Abstract Context: Scilla scilloides Druce (Liliaceae) is a folk medicine to treat dermal inflammation; however, the medicinal properties of this plant have not been completely established. Objective: The current study investigates the potent anti-inflammatory effects of S. scilloides bulbs for its traditional usage using lipoxygenase and hyaluronidase as the inflammation model. To gain insight into the active constituents, nine homoisoflavones (1-9) were subsequently tested.

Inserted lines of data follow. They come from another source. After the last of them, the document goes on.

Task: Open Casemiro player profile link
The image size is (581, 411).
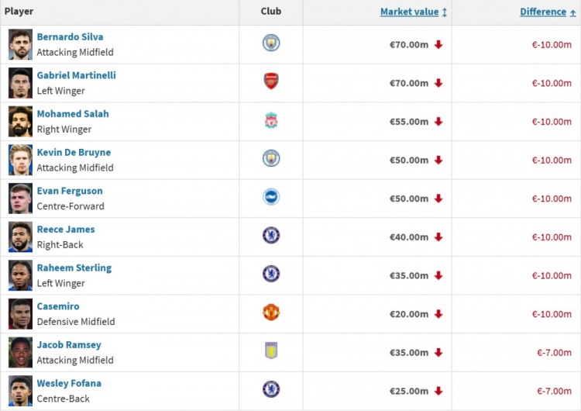Action: point(58,306)
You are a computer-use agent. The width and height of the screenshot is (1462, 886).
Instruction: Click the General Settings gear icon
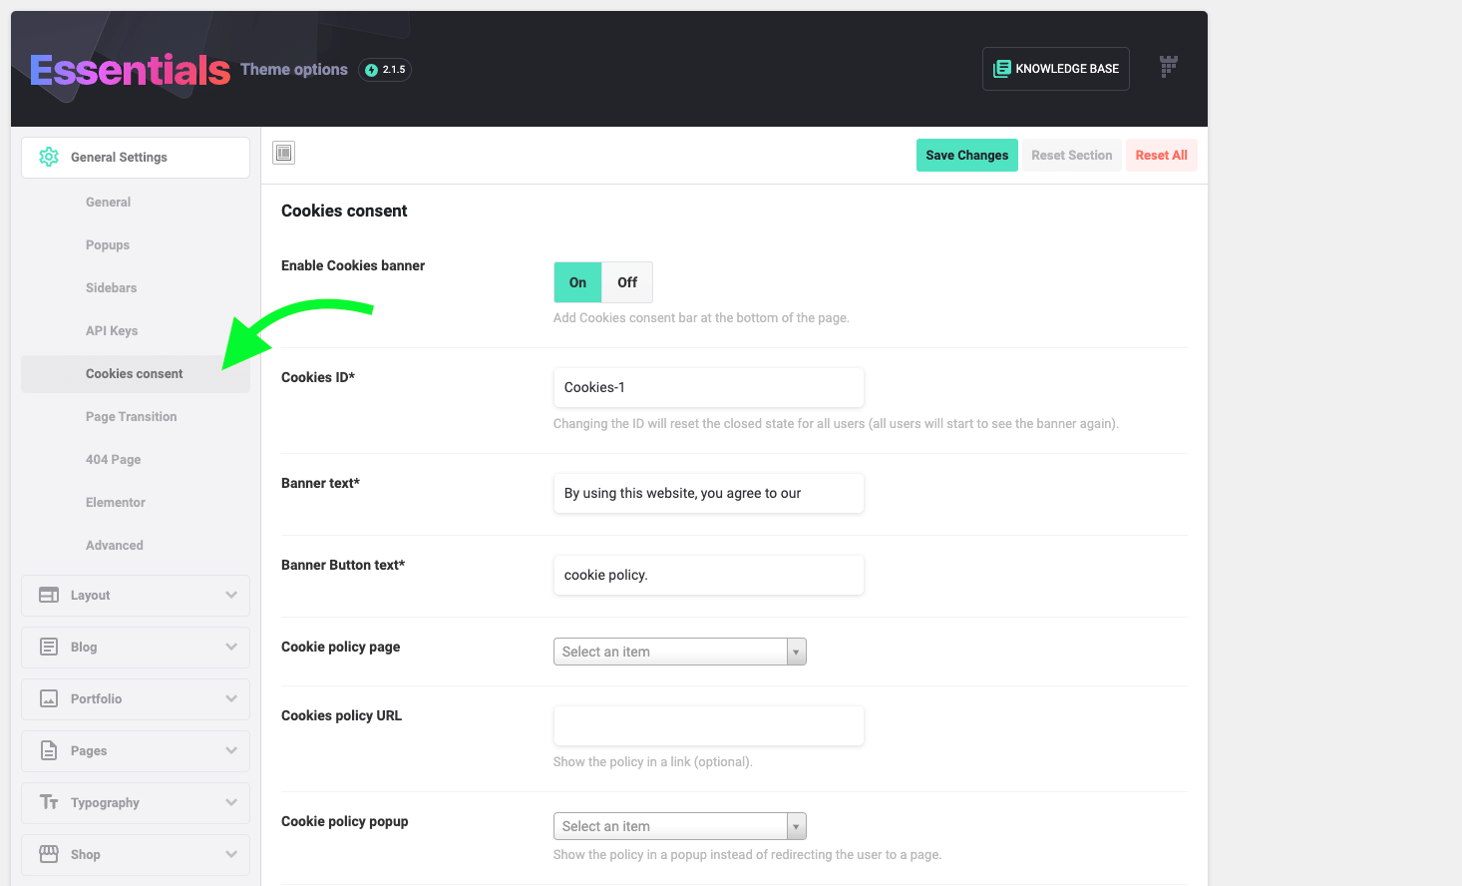[49, 157]
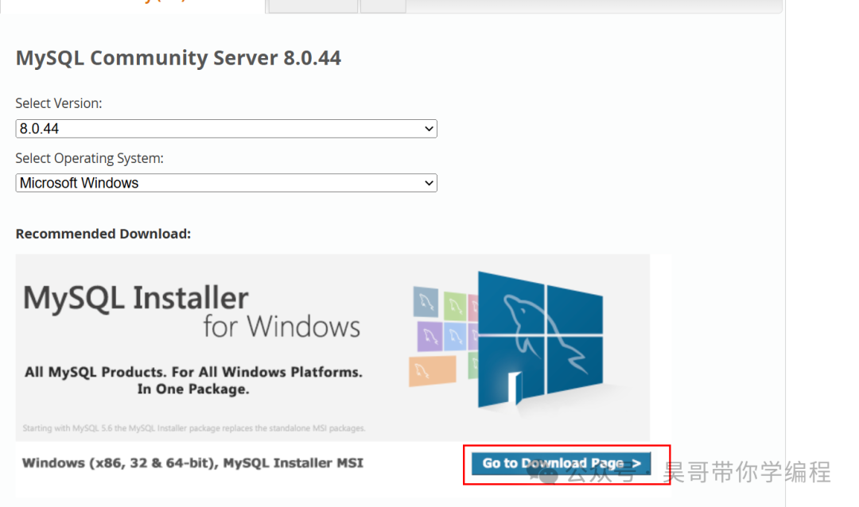Click the purple dolphin tile icon
Image resolution: width=859 pixels, height=507 pixels.
tap(430, 335)
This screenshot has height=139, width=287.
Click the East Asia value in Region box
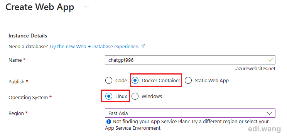coord(118,114)
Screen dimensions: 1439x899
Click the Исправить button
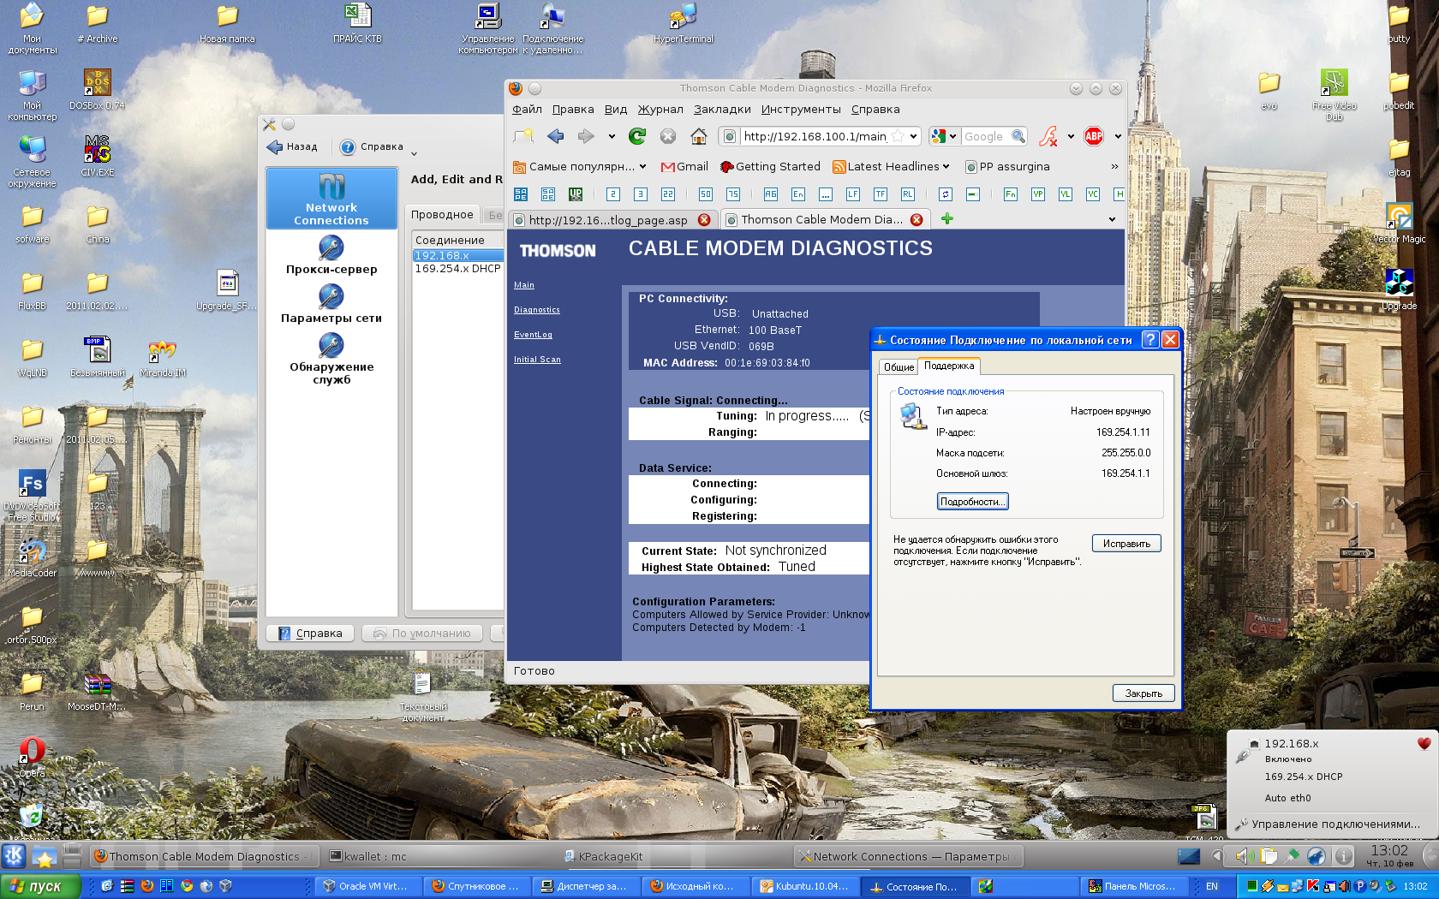tap(1126, 544)
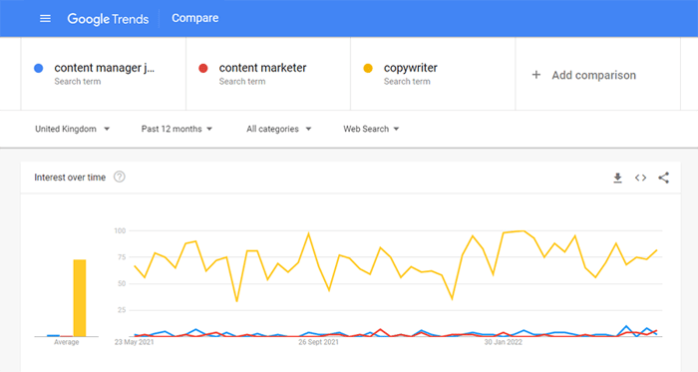Viewport: 698px width, 372px height.
Task: Edit the copywriter search term
Action: [x=411, y=68]
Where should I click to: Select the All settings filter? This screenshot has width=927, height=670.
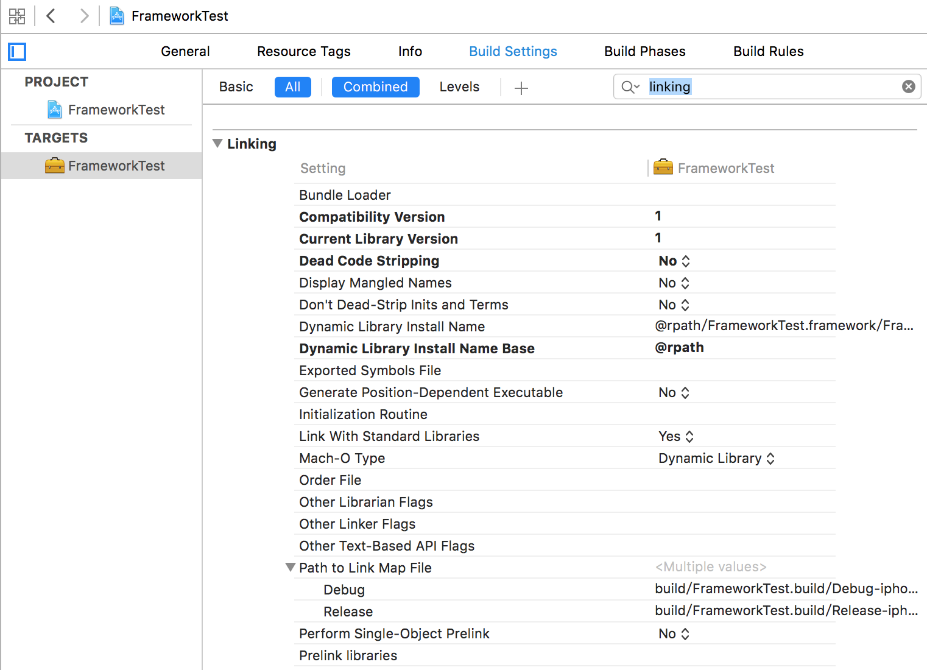click(292, 87)
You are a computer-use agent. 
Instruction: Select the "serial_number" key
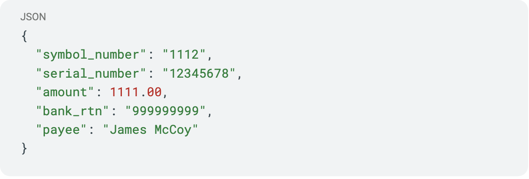[91, 73]
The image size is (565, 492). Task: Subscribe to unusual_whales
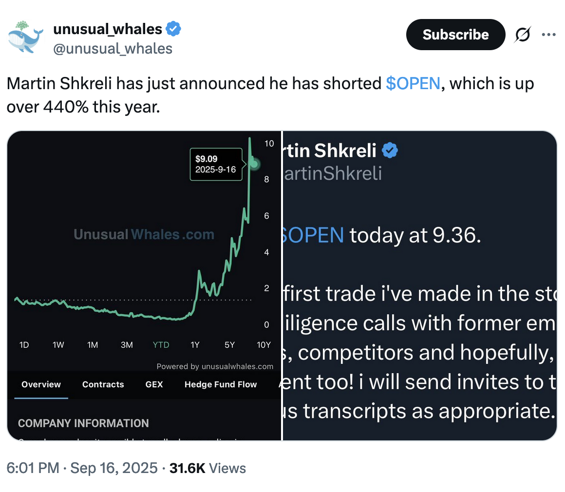coord(455,35)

Materials and methods: Lipoxygenase and hyaluronidase inhibition of ethyl acetate extract from the bulbs of this plant within 2000 µg/mL or homoisoflavones within 1000 µM were determined by colorimetric methods. RAW264.7 cells were incubated with 10 or 50 µM homoisoflavones plus lipopolysaccharide (LPS) for 24 h. The culture media were collected and analyzed for determination of the nitric oxide (NO) level by the colorimetric Griess method to measure the extent of inflammation. Results: The extract exhibited inhibitory effects on lipoxygenase and hyaluronidase activities with IC50 values 31.5 and 169 µg/mL, respectively. Among the nine homoisoflavones tested, four (1 and 3-5) resulted in 79.3-97.9% higher lipoxygenase inhibition than 6.7-32.7% of the others at 500 µM. Calculated IC50 values indicated 5 as the compound responsible for strong lipoxygenase inhibition with 15.8 µM as the IC50 value. In the hyaluronidase assay, all homoisoflavones tested at 1000 µM demonstrated 16.2-58.0% inhibition. Incubating the cells in the presence of all nine homoisoflavones tested at 50 µM significantly suppressed the NO production, downward to 1.5-66.0%, in the LPS-activated macrophage cells as a model. Discussion and conclusion: These results may indicate a potential role of S. scilloides for anti-inflammatory purposes.